We can't be decieved into believing senators aren't aware of energy issues and GW. We really have to make our government leaders more accountable and not just assume that since they aren't talking about these issues they must not be aware of them.
Tom A-B
I'm assuming that you have written or talked to your congressional representatives and others about this problem. I'd be interested in hearing your views about Schweickert and Tester, for that matter. My respresentatives still seem clueless about how just mouthing their support of alternative fuels is not going to get the job done.
Schewickert of Montana seems more knowledgeable that most, but I fear he is a bit too glib about the promise of coal to diesel with respect to its co2 sequstrations potential and its impact on Montana water supply.
Boxer will be conducting hearings on global warming. I hope this will yield some light on the fact that we have to quit harping on so called alternative energy as a magic bullet.
The basic problem, however, is that people perceive conservation and efficiency as sacrifice. We still operate under the Bushian paradigm that the American way of life is non negotiable. This means that any move to conservation is considered unacceptable.
It would be great is you or someone like you could testify when these issues come up. Or maybe your company wouldn't be particularly wild about that.
Such a 'tude goes back to http://en.wikipedia.org/wiki/Carter_Doctrine
which stated that the United States would use military force if necessary to defend its national interests in the Persian Gulf region
While there is plenty to blame on Bush, All ills don't lead to Him.
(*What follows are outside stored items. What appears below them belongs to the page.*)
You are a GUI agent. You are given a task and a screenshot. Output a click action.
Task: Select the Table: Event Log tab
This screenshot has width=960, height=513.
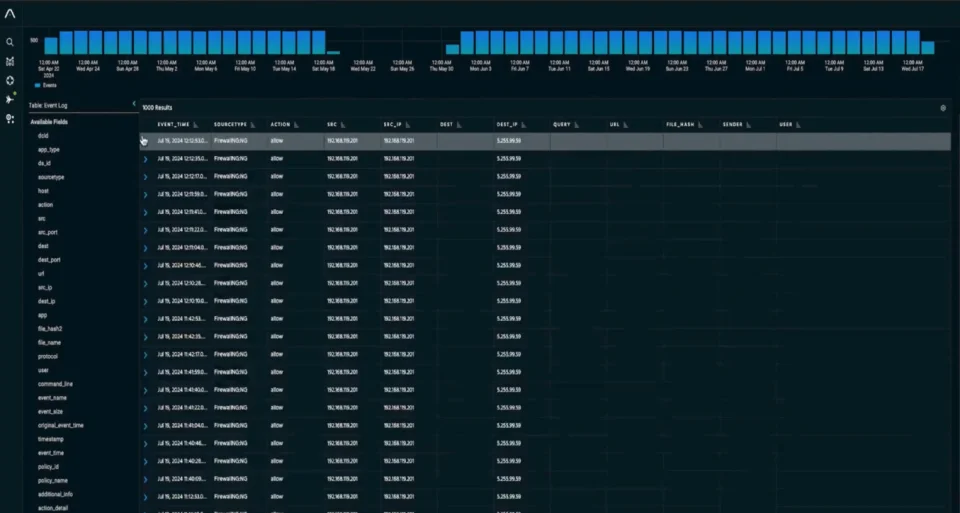tap(48, 106)
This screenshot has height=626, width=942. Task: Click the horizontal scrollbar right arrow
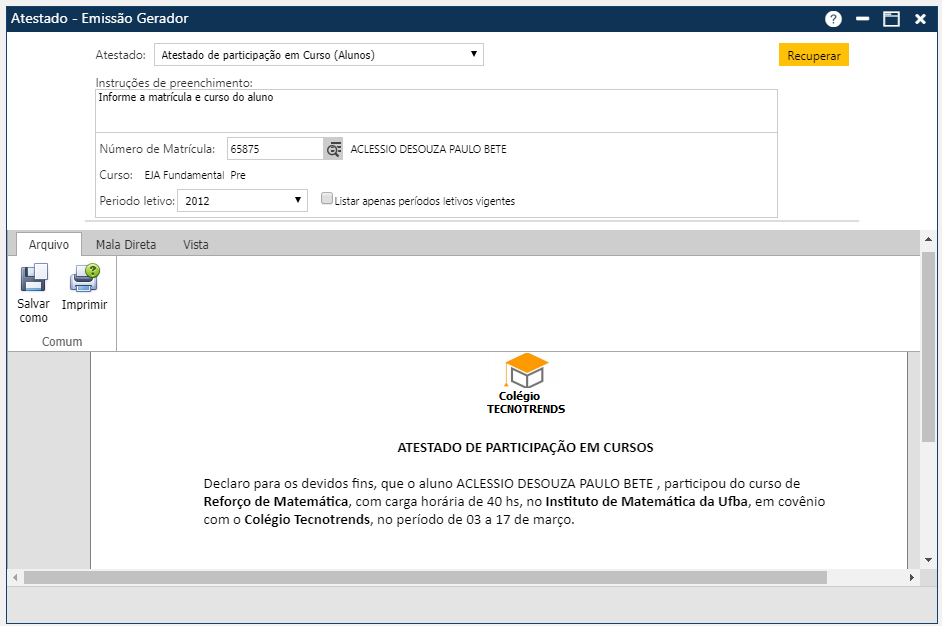pyautogui.click(x=911, y=578)
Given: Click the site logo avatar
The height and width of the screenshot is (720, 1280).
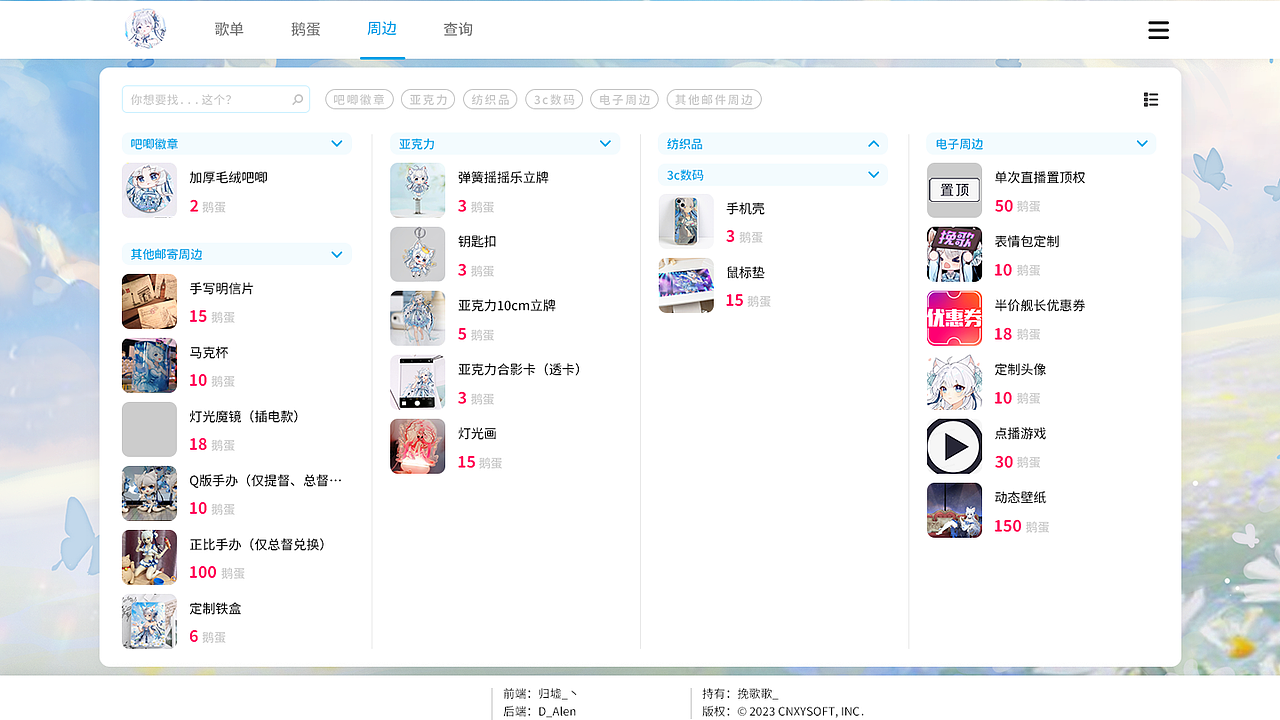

I have spoken/written to several of them. Most of them state their concern, but they don't show any passion for the issue.
I think Schweitzer really cares about energy issues, but I think he is really deluded about coal to liquids. That is a very capital intensive, environmentally unfriendly option (even if it would provide economic stimulus to Montana, which is a big reason he is behind it). Tester ticked me off during his campaign, because he jumped on the "Big Oil is behind all of your problems" bandwagon. One of his campaign workers came to my home, and I confronted him about it. He said "It isn't personal." I said "For me it is."
I got a flu shot yesterday, for $20. Disposable plastic syringe with steel needle, wrapped in crisp plastic packaging. Used once, for me, and thrown away.
In some countries, people bring their own needles if they need medical care, because otherwise, you'll be stuck with needles that have been used on countless other patients, and not necessarily sterilized between uses.
Since I think hard about peak oil I try to understand the relationship between our health standards, medical practices, economic status and limitation of growth through the physico-economical restriction of the flow of oil.
In France for example, the effect is already visible in every sector of our health system. As poverty spreads fast among our people, our social security system is put at an extrem strain, pushing it close to collapse. The pharmacological firms invest less and less, innovations are close to zero. In hospitals less doctors and nurses are available. From October to December some medicines aren't available any more. In rural areas, doctors are fleeing the sector, soaring energy prices beeing among the motives for leaving the countryside. In France fees for doctors are fixed so they feel more and more the weight of the gasoline prices on their income, and more so since the number of doctors decrease. This is a real worrysome down spiral.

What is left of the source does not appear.